L'intervention pour le cancer du côlon consiste à enlever le segment d'intestin sur lequel est située la tumeur. La graisse entourant le côlon, dans laquelle la tumeur aurait pu s'étendre et qui contient des ganglions susceptibles d'être envahis, doit aussi être enlevée. Après l'ablation, les deux segments d'intestin restant sont suturés l'un à l'autre pour rétablir la continuité digestive. Si la tumeur se situe sur le côlon droit, le chirurgien réalise une ablation de la partie droite du côlon, puis pratique une anastomose iléo-colique (c'est-à-dire une suture entre l'iléon - partie terminale de l'intestin grêle - et le côlon restant). Si la tumeur est localisée sur le côlon gauche ou la partie gauche du côlon transverse, le chirurgien réalise une colectomie gauche puis pratique une anastomose colo-colique (c'est-à-dire une suture entre le côlon transverse restant et le côlon sigmoïde). 

L’intervention pour le cancer du rectum varie selon la localisation tumorale. Quand l'atteinte est située sur la partie haute du rectum, l'intervention est comparable à celle du cancer du côlon gauche. Quand elle est plus basse, l'intervention consiste en une ablation de l'ensemble du rectum, ainsi que du territoire graisseux et vasculaire qui l'entoure, appelé « mésorectum ». Un rétablissement de la continuité du tube digestif entre le côlon et l'anus est possible si le pôle inférieur de la tumeur est à plus d'un centimètre du sphincter anal (muscle permettant de contrôler l'évacuation des selles).

- Y a-t-il eu des innovations dans ce domaine ? 

Si la technique de référence est, pour l'instant, la chirurgie classique, qui permet un abord direct de la tumeur, la chirurgie sous cœlioscopie est une des innovations les plus significatives de ces dix dernières années. Son avantage est de diminuer la taille de la cicatrice, de réduire les douleurs postopératoires et la durée de l'hospitalisation. Elle est faite sous anesthésie générale. 

- Comment se prend la décision thérapeutique ? 
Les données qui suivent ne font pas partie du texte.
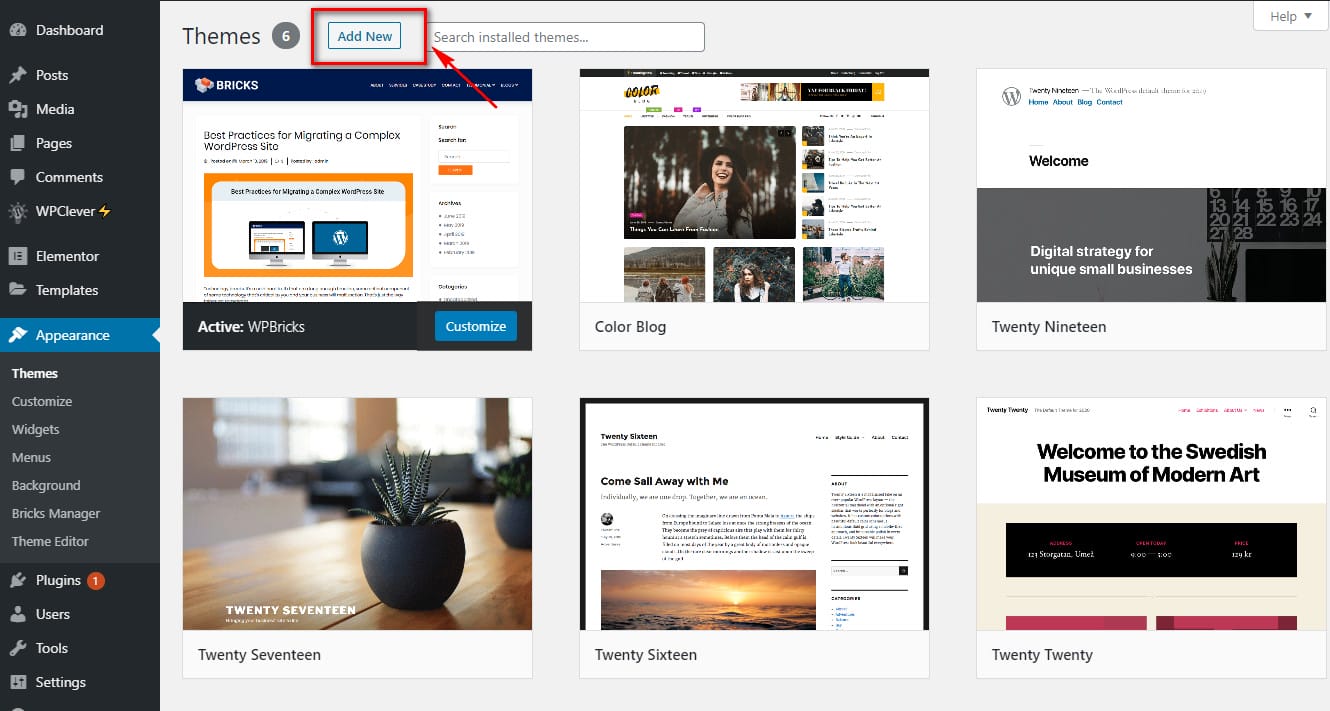Click the Dashboard gauge icon
The height and width of the screenshot is (711, 1330).
click(x=18, y=30)
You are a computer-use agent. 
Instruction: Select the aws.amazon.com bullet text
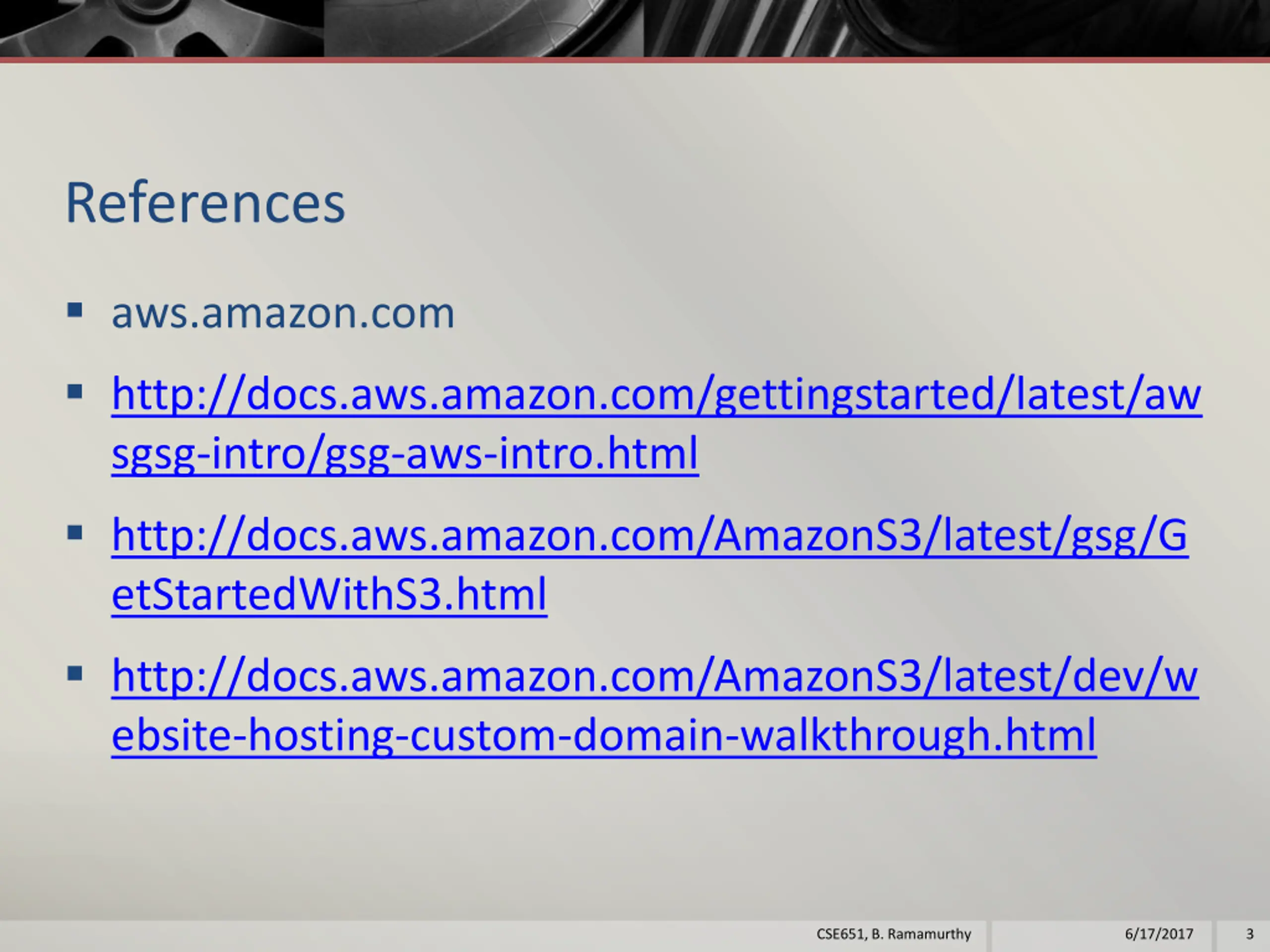pos(283,313)
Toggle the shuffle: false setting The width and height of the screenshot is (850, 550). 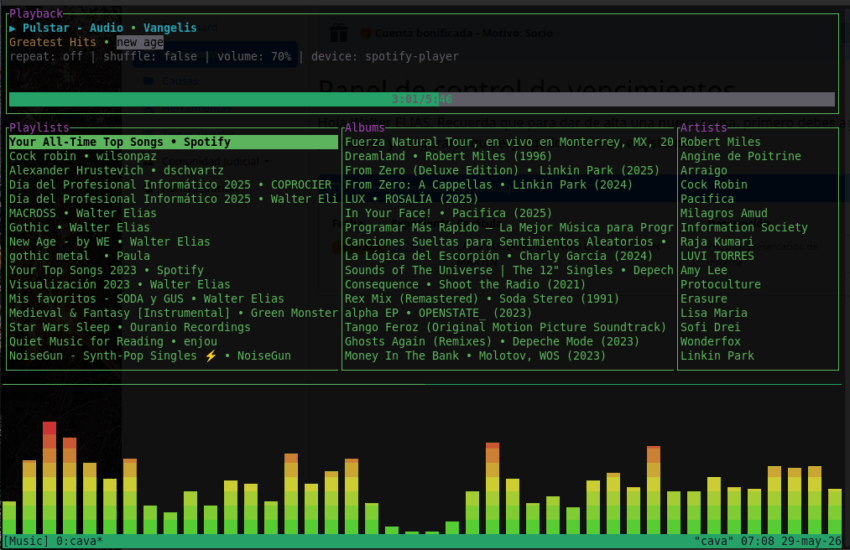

La prise en charge d'un cancer du côlon et du rectum nécessite l'intervention de plusieurs médecins. En général, le médecin généraliste est le premier consulté lors de l'apparition des symptômes. Le deuxième intervenant est le gastro-entérologue pratiquant la coloscopie permettant de poser le diagnostic. Puis le radiologue, l'anatomopathologiste et le biologiste réalisent les examens du bilan d'extension. Ensuite, c'est le chirurgien qui intervient. En dernier lieu, ce sont les cancérologues, soit pour la radiothérapie (radiothérapeute), soit pour la chimiothérapie (oncologue ou gastro-entérologue spécialisé en cancérologie digestive). La prise en charge suppose aussi l'intervention de nombreux autres acteurs (infirmières, aides-soignantes, psychologues, diététiciennes, etc). 

Les traitements d'un patient atteint de cancer colorectal sont codifiés et discutés lors de réunions médicales appelées Réunions de Concertation Pluridisciplinaires (RCP) qui regroupent un grand nombre de spécialistes.

- Comment apprend-on que l’on souffre d’un cancer colorectal ? 

A chaque fois que c'est possible, le patient doit bénéficier d'une consultation d'annonce au cours de laquelle sont détaillés ses traitements.

Lors de ce rendez-vous, il peut rencontrer une infirmière pour lui expliquer ses soins et en particulier sa chimiothérapie. Il peut aussi ensuite consulter un(e) psychologue, susceptible de l'aider surmonter cette période difficile, un(e) diététicienne, pour bien choisir son alimentation, et enfin une assistante sociale, pour le guider dans ses démarches administratives avec le travail ou l’Assurance maladie.